Discuss at least three reasons why you think sibling bullying is more of a problem than peer bullying?

When students are asked, “Which troubles you the most – sibling bullying or peer bullying?” many students say that sibling bullying is more hopeless because the “bullier” is never going to move away or be expelled. If a parent prefers one sibling over another or if an older sibling is given authority, such as babysitting, and uses that power to torment freely, with threats of retaliation if the victimized sibling reports the abuse, they have no recourse. Concerned responses from students, professionals and parents are convincing evidence that this issue bears more study and clearly, more action.

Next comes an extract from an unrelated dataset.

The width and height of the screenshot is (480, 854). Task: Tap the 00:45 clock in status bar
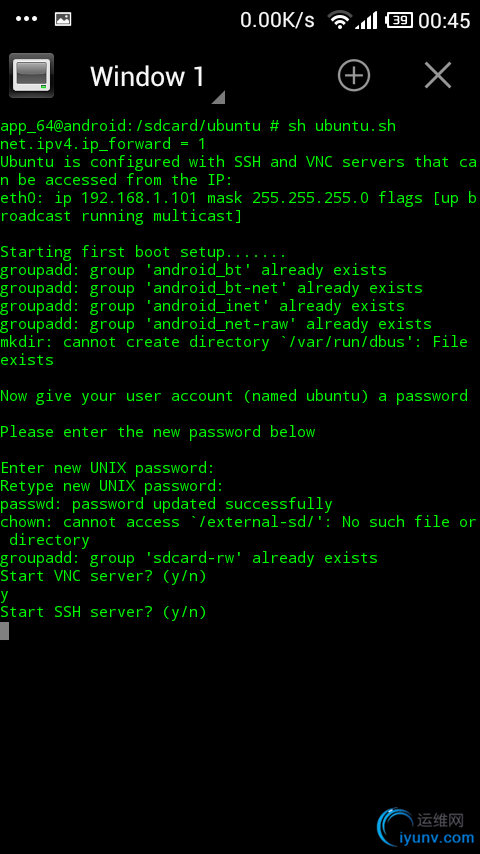click(444, 21)
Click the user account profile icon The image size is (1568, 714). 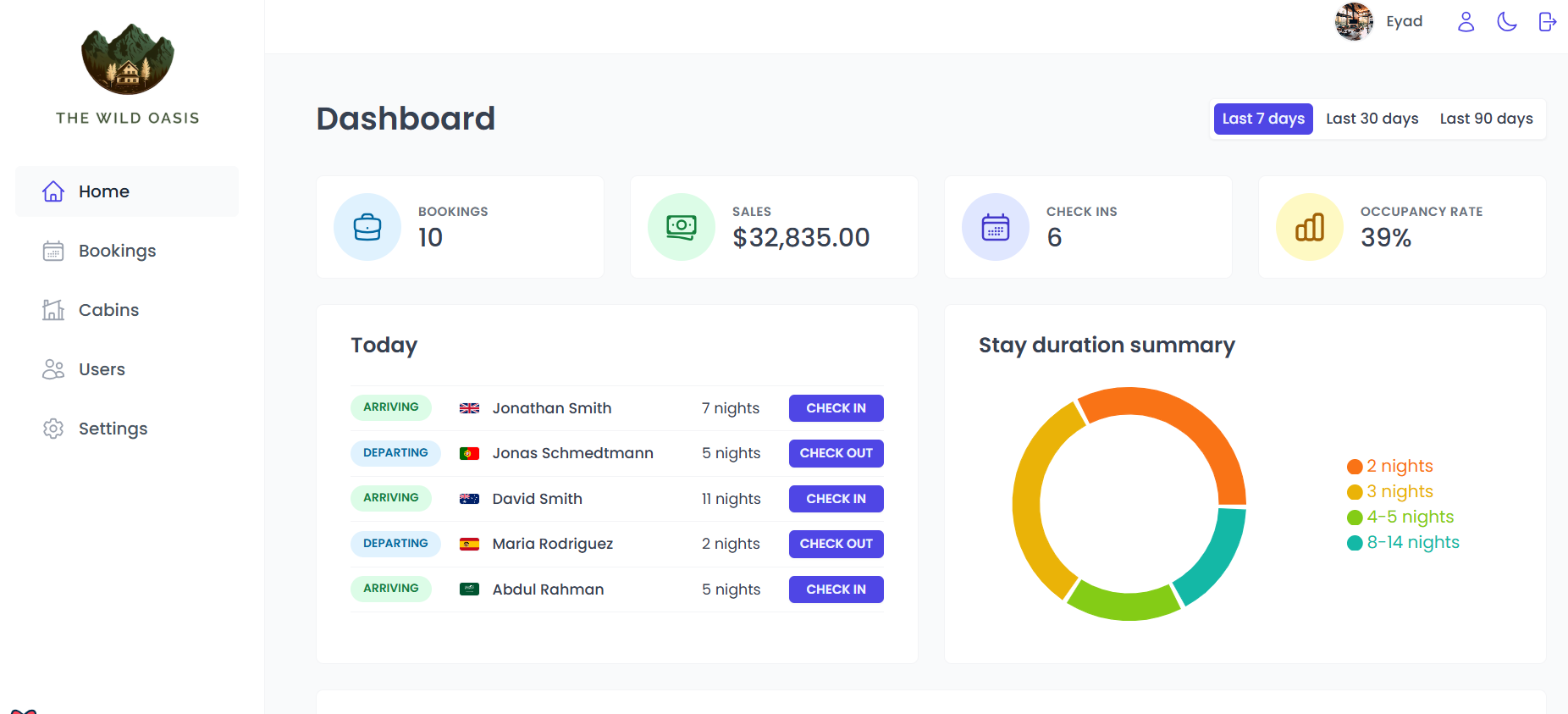(1466, 22)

Discuss three reasons that may have led researchers to conclude that the sibling relationships was the most violent of human relationships.

David Finkelhor, a sociologist at the University of New Hampshire, reported that 35% of children had been hit or attacked by a sibling in the previous year. Vernon Wiehe, author and researcher claims that 53 out of every 100 children abuse siblings. Murray Strauss, an esteemed sociologist and researcher in the field of family violence, concluded that the sibling relationship was the most violent of human bonds – more than physical abuse of parents to children or husbands to spouses.

Hurt people, hurt people

The pain factor in all of deliberations on this theory was most succinctly and purely expressed by a young girl who waited patiently in line at the conclusion of a school assembly to tell Fried something she had learned in Sunday School. “Hurt people, hurt people” she said softly and rushed away to her next class. Her tone of voice revealed that “hurt” was first an adjective and then, a verb.

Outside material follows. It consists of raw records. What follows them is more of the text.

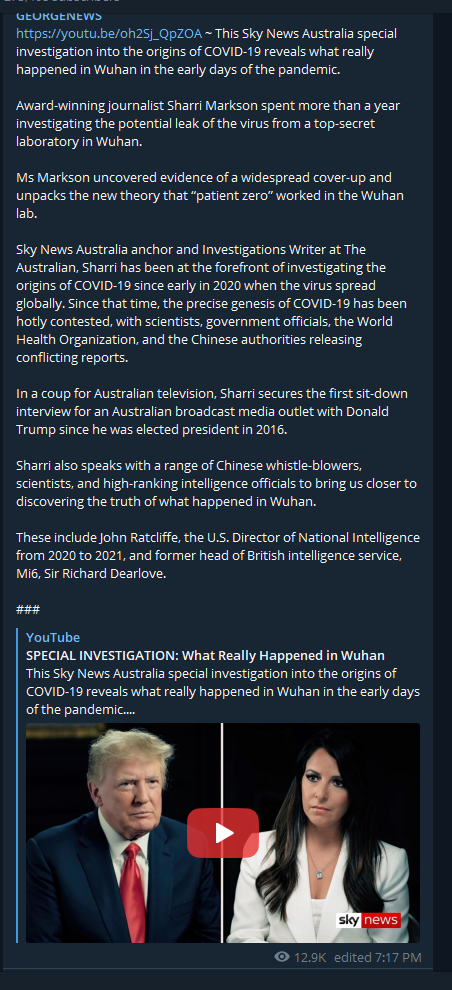Open the GEORGENEWS channel name
Image resolution: width=452 pixels, height=990 pixels.
59,16
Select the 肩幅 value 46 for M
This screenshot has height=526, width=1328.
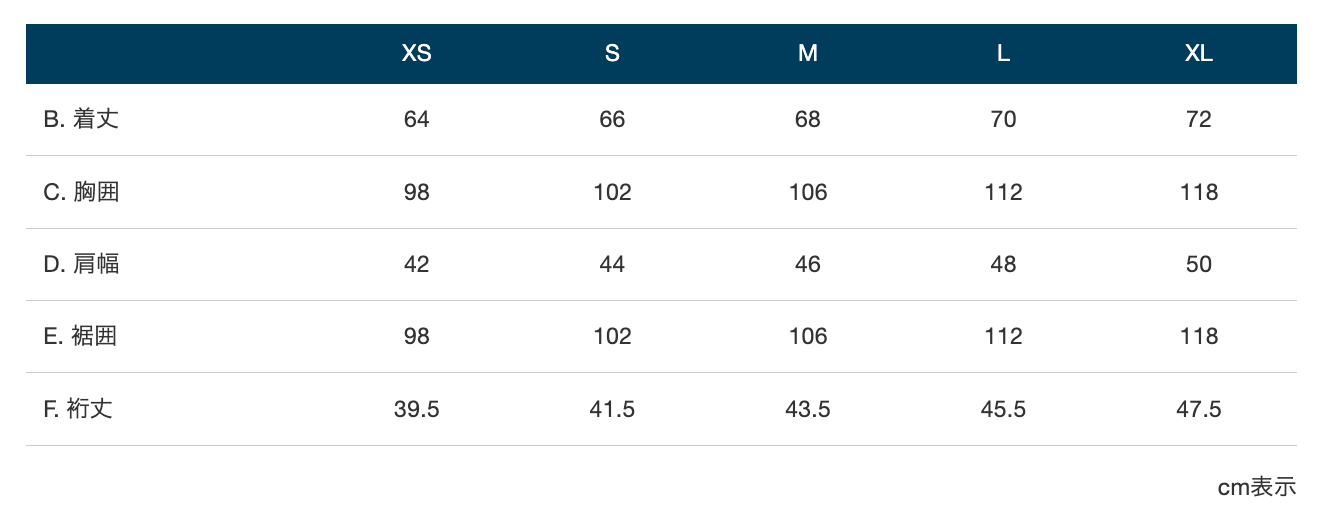pyautogui.click(x=808, y=264)
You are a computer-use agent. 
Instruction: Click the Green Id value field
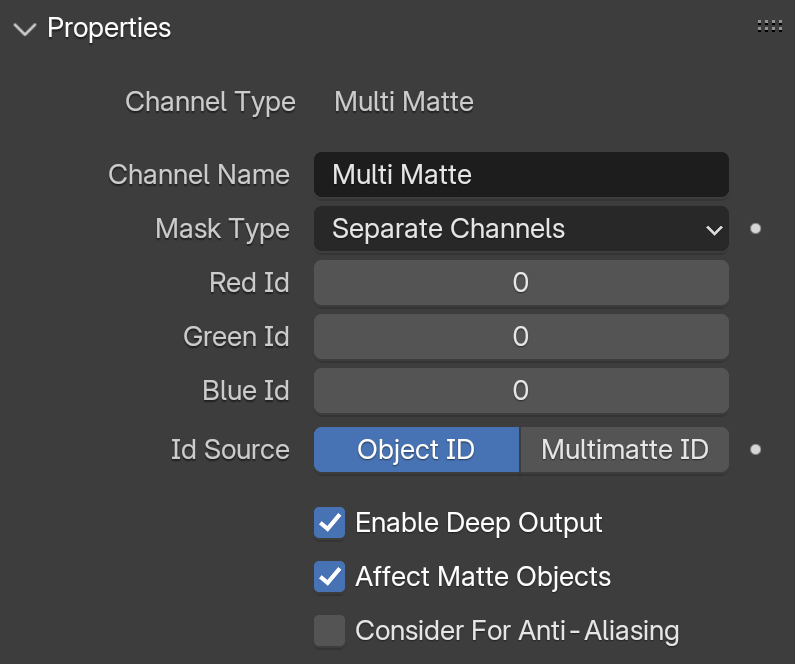tap(521, 337)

Hurt people, hurt people – so simple, yet so profound. How can we discover these hidden caves of pain inside of our children’s souls?

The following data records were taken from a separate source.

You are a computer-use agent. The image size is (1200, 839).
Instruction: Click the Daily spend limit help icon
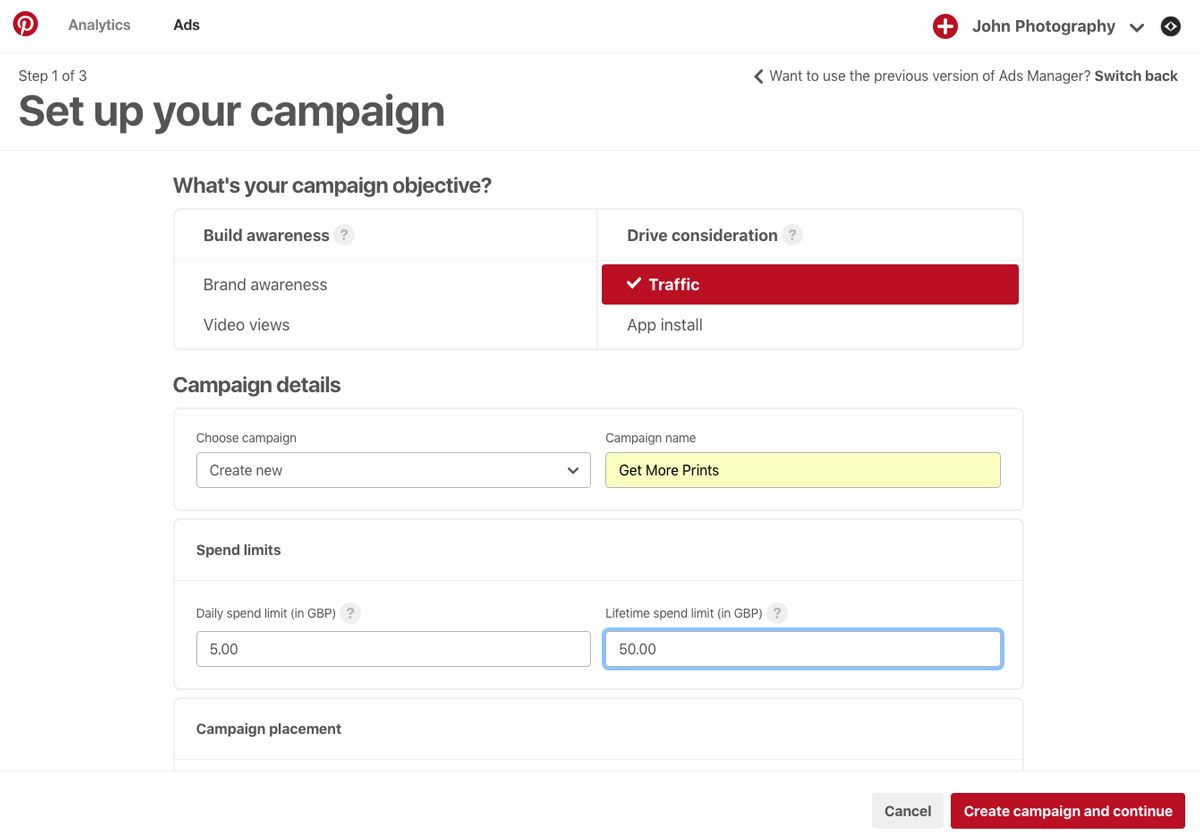point(350,613)
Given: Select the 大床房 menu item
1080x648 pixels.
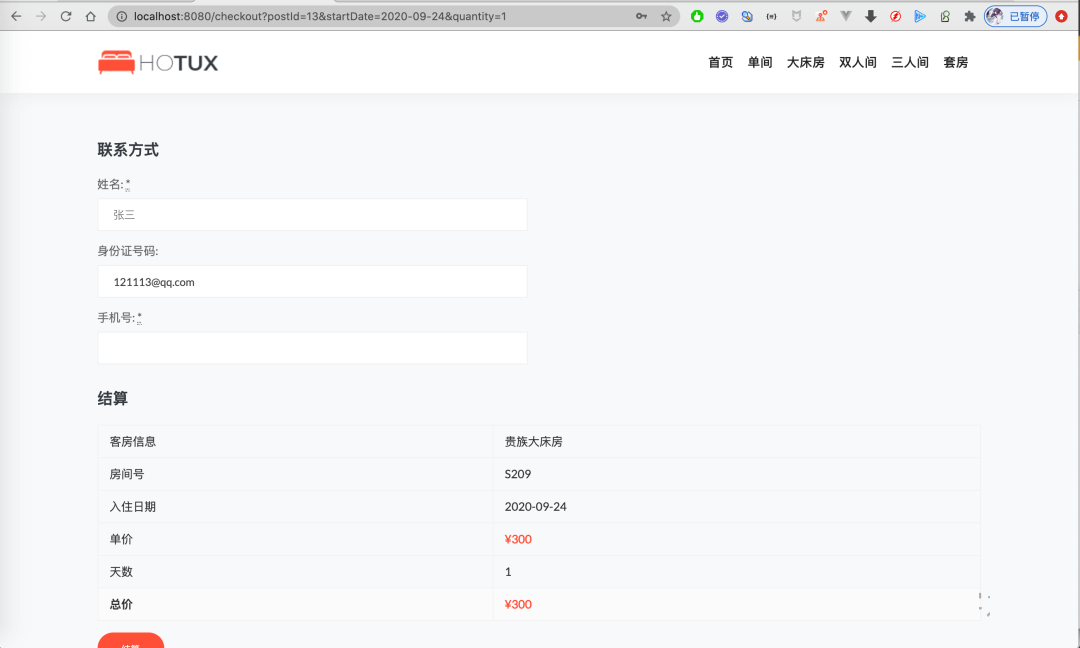Looking at the screenshot, I should [x=805, y=62].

Was there anyone who could have changed the outcome?

There is the case of Andy Williams, the fifteen-year-old student at Santana High School in California, who killed two students and wounded thirteen other people. His classmates had taunted him because of his small size, pale complexion, and high voice. Students would regularly beat him up and call him a “pussy.” Following his arrest, Andy told investigators he planned to run away and kill himself after the shooting. Instead, he will spend fifty years in prison—three years in a juvenile prison and forty-seven years in a maximum-security facility. Was there anyone in his school who knew about the bullying? Were there any witnesses who could have intervened in his behalf or alerted adults? Was there anyone who could have changed the outcome for all concerned?

Become a champion

Become a champion for children in pain and you will encourage them to become champions for others and touch the lives of people they will never know. Have you been a champion for children in pain, if so, what did you do? What can you do to become a champion for children in pain? How can the children in pain become champions for others?

Why do some kids become bullies?

“Why do some students become bullies?” At first hesitant, then hands flew up. “Because somebody picked on them.” “They’ve got problems at home.” “They don’t feel good about themselves.” “They think it’s cool.” Why do you think some kids become bullies?